Verify the connection
hubify pod config --test
RunPod connection: OK
Available GPUs: H200, H100, A100, A40
Account balance: $245.00
Set Default GPU
Configure which GPU type is used when experiments do not specify one:
# Set default GPU
hubify pod config --default-gpu h100
# Set default timeout
hubify pod config --default-timeout 4h
# View current config
hubify pod config --show
Budget Controls
Set spending limits to avoid surprises:
# Monthly budget cap (pods queue when reached)
hubify pod budget --monthly 500
# Per-experiment cap
hubify pod budget --per-experiment 50
# Alert threshold (notify at 80% of budget)
hubify pod budget --alert-threshold 0.8
When the monthly budget is reached:
- New experiments queue instead of launching
- You receive a notification
- The orchestrator suggests cost-saving alternatives
- Running experiments continue until completion
Pod Templates
Create reusable pod configurations for common experiment types:
# Create a template
hubify pod template create \
--name "mcmc-standard" \
--gpu h100 \
--timeout 4h \
--docker-image "hubify/cosmo:latest" \
--env "OMP_NUM_THREADS=16" \
--storage 50GB
# Use a template
hubify experiment run --name "my-chain" --pod-template mcmc-standard
# List templates
hubify pod template list
GPU Selection Guide
| Experiment Type | Recommended GPU | Why |
|---|---|---|
| MCMC chains (< 100K samples) | H100 | Good balance of cost and speed |
| MCMC chains (> 100K samples) | H200 | Large memory prevents OOM |
| Neural network training | H100 or H200 | Depends on model size |
| Anomaly detection (large catalog) | H200 | 141 GB VRAM for full dataset |
| Data preprocessing | CPU | No GPU needed, save money |
| Figure generation | CPU or A40 | Lightweight, save money |
Persistent Storage
Configure persistent storage for datasets and results:
# View storage usage
hubify pod storage list
# Upload a dataset (available to all pods)
hubify pod storage upload ./planck_likelihood.tar.gz
# Set retention policy
hubify pod storage config --retain-days 90
Persistent storage survives pod teardowns.
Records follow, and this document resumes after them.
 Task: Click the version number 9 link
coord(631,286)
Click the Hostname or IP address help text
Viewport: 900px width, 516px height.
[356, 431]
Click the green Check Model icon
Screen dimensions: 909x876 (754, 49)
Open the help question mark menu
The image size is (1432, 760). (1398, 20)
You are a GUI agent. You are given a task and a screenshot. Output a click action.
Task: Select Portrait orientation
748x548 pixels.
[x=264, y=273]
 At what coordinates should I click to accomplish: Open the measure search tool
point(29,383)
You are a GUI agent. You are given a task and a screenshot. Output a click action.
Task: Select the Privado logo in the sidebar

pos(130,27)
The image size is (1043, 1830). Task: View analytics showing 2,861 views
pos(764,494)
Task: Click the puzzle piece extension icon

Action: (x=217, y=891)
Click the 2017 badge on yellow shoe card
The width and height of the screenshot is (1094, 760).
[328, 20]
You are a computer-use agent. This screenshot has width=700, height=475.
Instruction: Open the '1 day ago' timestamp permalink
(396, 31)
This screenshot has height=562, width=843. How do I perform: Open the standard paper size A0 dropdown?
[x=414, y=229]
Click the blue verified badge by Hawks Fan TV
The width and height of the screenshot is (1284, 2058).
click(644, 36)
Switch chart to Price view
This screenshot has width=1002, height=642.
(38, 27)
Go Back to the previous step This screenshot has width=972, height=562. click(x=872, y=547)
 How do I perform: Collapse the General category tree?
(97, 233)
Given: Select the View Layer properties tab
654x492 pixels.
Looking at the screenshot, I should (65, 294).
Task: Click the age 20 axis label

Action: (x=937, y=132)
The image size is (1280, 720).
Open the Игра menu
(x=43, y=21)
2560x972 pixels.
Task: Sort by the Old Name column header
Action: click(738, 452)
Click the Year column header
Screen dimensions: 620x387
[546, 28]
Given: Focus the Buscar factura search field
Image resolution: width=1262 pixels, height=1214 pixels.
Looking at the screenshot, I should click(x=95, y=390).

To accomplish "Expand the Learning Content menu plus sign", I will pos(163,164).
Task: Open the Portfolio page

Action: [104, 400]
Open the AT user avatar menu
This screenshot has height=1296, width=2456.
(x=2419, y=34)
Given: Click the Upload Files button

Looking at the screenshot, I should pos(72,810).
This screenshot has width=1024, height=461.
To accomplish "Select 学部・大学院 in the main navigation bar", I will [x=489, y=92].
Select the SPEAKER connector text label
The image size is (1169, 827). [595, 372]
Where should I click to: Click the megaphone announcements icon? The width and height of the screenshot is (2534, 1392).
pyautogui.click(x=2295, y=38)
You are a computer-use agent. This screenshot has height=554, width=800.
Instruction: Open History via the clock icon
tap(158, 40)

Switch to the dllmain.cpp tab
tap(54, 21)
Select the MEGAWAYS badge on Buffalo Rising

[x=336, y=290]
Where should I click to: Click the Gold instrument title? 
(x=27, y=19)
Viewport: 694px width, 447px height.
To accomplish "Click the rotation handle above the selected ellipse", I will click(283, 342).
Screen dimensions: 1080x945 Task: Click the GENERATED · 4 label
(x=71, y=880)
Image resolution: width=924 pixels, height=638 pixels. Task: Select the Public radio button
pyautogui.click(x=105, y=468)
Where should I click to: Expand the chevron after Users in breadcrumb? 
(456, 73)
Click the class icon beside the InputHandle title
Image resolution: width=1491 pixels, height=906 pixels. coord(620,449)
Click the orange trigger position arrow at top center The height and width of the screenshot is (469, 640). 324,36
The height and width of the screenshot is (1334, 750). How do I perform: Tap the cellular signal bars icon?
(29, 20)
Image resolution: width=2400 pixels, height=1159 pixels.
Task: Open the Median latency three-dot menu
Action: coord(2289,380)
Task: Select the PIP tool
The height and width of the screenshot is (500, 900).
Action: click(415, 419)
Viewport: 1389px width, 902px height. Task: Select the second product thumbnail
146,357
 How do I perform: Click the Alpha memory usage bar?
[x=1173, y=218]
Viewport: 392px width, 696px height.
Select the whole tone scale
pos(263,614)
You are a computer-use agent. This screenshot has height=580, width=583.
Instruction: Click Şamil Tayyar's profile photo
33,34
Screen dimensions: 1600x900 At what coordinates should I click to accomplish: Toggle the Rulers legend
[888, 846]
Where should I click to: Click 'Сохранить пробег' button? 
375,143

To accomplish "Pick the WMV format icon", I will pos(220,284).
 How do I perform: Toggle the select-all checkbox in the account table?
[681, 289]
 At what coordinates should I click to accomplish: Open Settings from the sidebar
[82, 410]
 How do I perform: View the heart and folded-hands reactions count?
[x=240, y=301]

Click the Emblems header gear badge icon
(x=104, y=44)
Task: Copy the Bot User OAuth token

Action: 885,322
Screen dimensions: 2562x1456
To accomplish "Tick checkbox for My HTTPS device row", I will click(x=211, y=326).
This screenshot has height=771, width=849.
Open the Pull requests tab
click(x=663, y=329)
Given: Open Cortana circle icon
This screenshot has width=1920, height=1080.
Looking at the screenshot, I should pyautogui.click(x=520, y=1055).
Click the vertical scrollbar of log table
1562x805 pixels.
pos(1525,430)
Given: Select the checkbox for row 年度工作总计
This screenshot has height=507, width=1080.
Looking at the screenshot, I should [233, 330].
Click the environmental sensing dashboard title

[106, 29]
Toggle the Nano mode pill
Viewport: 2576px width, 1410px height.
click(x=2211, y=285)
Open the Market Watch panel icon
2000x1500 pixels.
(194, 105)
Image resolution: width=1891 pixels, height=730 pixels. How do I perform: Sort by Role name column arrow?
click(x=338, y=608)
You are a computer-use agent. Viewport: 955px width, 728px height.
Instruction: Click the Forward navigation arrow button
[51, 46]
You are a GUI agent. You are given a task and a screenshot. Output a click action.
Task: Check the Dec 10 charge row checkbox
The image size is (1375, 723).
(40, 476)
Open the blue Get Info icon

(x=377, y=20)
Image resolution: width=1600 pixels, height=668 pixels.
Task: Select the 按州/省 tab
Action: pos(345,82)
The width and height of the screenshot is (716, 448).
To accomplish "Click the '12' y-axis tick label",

Pre-stage large datasets here so experiments start instantly instead of waiting for downloads.
SSH Keys
Add SSH keys for direct pod access:
# Add your SSH key
hubify pod ssh-key add --file ~/.ssh/id_ed25519.pub
# List configured keys
hubify pod ssh-key list
Monitoring
Monitor active pods from Captain View or CLI:
# Real-time pod status
hubify pod list --watch
# GPU utilization
hubify pod metrics pod-abc123
# Cost tracking
hubify pod cost --month current --breakdown
MONTH TOTAL H200 H100 A100 CPU
2026-04 $312 $180 $112 $20 $0
Coming Soon: Modal
Modal integration will add serverless GPU functions. Instead of managing pods, you deploy functions that run on-demand and charge per second. Ideal for:
- Short-lived tasks (< 10 minutes)
- Bursty workloads
- Figure generation
- Small inferences
Modal support is currently in development.